Replication represents the process of sharing information to ensure consistency between redundant resources, such as software or hardware components, to improve reliability, fault-tolerance, or accessibility (Mazilu, 2010) which is classified into active and passive replication. Active replication happens when the same request is processed at every replicated instance and passive replication is when each request is processed on a single replica and then, its state is transferred to the other replicas (Mazilu, 2010).

Database replication is the process of creating and maintaining multiple instances of the same database and the process of sharing data or database design changes between databases in different locations without having to copy the entire database (Tiwari et al., 2011).

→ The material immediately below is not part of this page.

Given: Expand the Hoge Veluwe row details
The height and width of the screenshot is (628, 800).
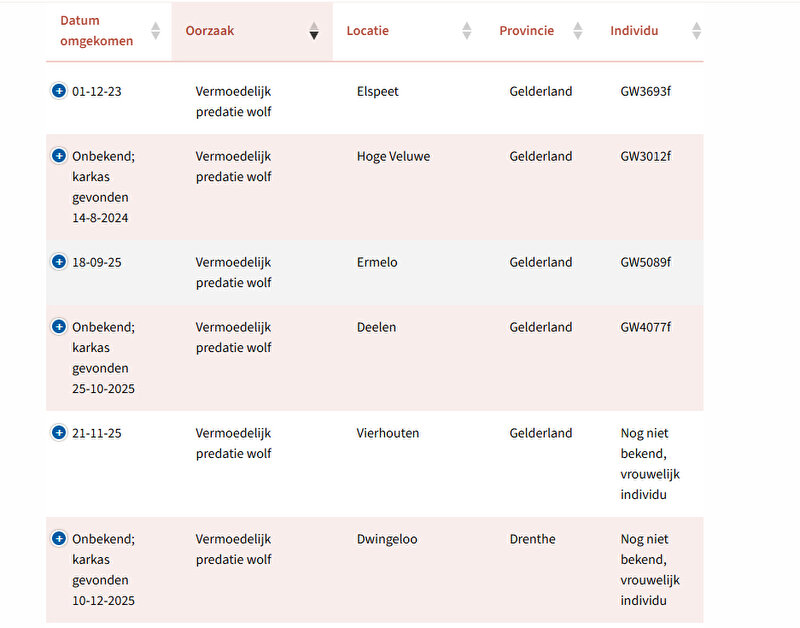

In most implementations of database replication, one database server maintains the master copy of the database and the additional database servers maintain slave copies of the database. The two or more copies of a single database remain synchronized. The original database is called a design master and

each copy of the database is called a replica. Database replication system architecture is illustrated in Figure 2.8.

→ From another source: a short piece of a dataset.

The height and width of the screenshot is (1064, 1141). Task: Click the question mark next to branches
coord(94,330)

Figure 2.8 Database Replication Architecture (Wiesmann et al., 2000)

Database writes are sent to the master database server and are then replicated by the replicas. Despite the convenience of data replication still, drawbacks exist like replicas being frequently updated and may lose any historical state where backup saves a copy of data unchanged over time (Tiwari et al., 2011). Overall, the general data transfer of the duplication process by creating multiple copies approaches are still the same where the design master is the master and the replica represents the slaves.

Database replication can be performed in at least three different ways: snapshot, merging, and transactional replication. Snapshot replication happens when data on one database server is plainly copied to another database server, or to another database on the same server. Merging replication is when data from two or more databases are combined into a single database. Lastly, transactional replication is when users obtain complete initial copies of the database and then, obtain periodic updates as data changes (Mazilu, 2010). Even though the solution given is in a different environment where database replication has been extensively studied in the context of

distributed database systems, the duplication concept still can be studied and adopted in this research study.

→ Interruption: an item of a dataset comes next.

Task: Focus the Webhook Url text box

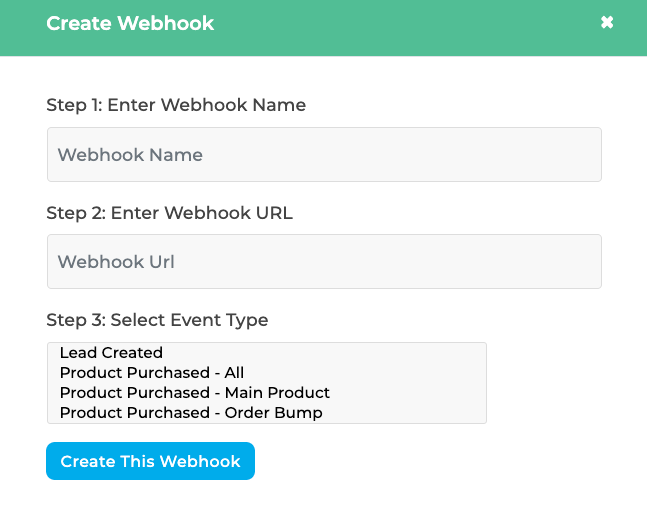Action: click(324, 262)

#### 2.3.2 Hard Disk Duplication

Hard disk duplication is a process of making copies of the data stored in a hard disk (Panichprecha et al., 2011). Such process is commonly used in data backup to save the original copy. Data duplication setting up multiple computers that have the same configuration and making copies of digital data for digital forensics. Just like any flash application, the common approach of hard disk duplication is creating duplicated data in a bit-by-bit manner where the entire disk even empty spaces are copied. Hard disk duplication or known as disc cloning process for creating an exact copy is shown in Figure 2.9.



Figure 2.9 Disk Cloning Process

Due to the sequential bit-by-bit methodology used, it takes a long time to duplicate a large disk (Panichprecha et al., 2011). Panichprecha et al. (2011) performed hard disk duplication of 1GB of document data with duration approximately 25.88s. The method used in the research does not provide detailed explanations pertaining to the implementation of the hard disk duplication.